Tuesday, September 28, 2010

House “Selfish” Recap & Review

All photos from Fox

Last week’s episode of House, “Now What?” almost had me running away from the television, screaming. This week’s episode was an improvement. But House(Fox) still has a ways to go before it finds its way back into my “favorite shows” list.

The problem? It’s the whole House/Cuddy (or in “shipper speak”, “Huddy”) relationship. Maybe the writers realize the problem themselves by writing this episode where both House and Cuddy go through their day at the hospital, trying to act normal and not have the personal relationship affect their business relationship.

The patient of the week is a young girl, Della, who collapses while pushing her brother, who is wheelchair-bound and has a terminal illness, around an indoor skateboard track. I’ll be perfectly honest here: as House’s staff race to find out what ails her, I find myself hearing their words as nothing but gobbledygook. Usually I can follow all the medical jargon used in medical shows, in this episode, it seemed like the doctors got a case of “let’s rattle off the lines as quickly as possible.” (The medical dialog had the feel of the dialog on the NBC series “West Wing” during the last season or two, you know, after Aaron Sorkin left and the writers/producers tried to recapture the quick, clipped dialog that Sorkin’s team did so well.) As a result of the way they handled this case in "Selfish", not only did I lose interest quickly in her case, but I think I completely missed what was wrong with her to begin with. All I know is that House wanted to use some of her disabled brother’s bone marrow and a part of his lung to save her, which would likely cut his already short life expectancy even shorter.

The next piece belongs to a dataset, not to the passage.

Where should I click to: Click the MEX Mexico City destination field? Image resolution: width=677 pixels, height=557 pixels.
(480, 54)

I was also slightly distracted at the sight of Stephanie Courtney playing the mother of the patient. Since she is better known as “Flo” from the Progressive Insurance commercials, I kept thinking about her insurance commercials rather than take her seriously as the patient’s anguished mother.

The scenes between House and Cuddy felt forced and almost awkward. Now that House (Hugh Laurie) is having a sexual relationship with Cuddy, it is as if he is walking on eggs. Cuddy (Lisa Edelstein) seems to have no problem still being his boss, until she realizes that even she is being affected by the relationship. Despite the fact that she and House make their relationship known to the Human Resources department and sign a contract to protect the hospital from any fallout from their relationship, they both seem to be second guessing themselves. It gets so bad that Cuddy goes back to HR to see if they can assign someone else to supervise House. No surprise – nobody wants that job.

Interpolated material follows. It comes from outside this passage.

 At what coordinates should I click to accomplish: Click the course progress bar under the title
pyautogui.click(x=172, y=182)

The only watchable parts of the episode involved House’s trusty sidekick, Dr. Wilson (Robert Sean Leonard). It’s the only part of the episode that seems genuine, with Leonard using facial expressions to enhance the already amusing dialog.

The episode seems to go through the motions and falls flat. Even though the parents – and the patient’s brother – have a tough decision to make that means life or death for both children, I find no real emotional pull. It’s been a long while since I actually cared for the “patient of the week” on this show as it seems they are simply a backdrop for House’s “problem of the week.” Yes, I know the show is called House so the story would normally revolve around him, but I used to be drawn more to how he solved both his problems and his medical cases. Somehow his relationship with Cuddy doesn’t rise to the level of importance with me than his other problems.

I’m still a devoted watcher of the show, although it is not one of those shows that I anticipate seeing every week like I used to. My diagnosis – the show has reached the doldrums and House needs a new, and more formidable challenge. I can only hope that it will come soon.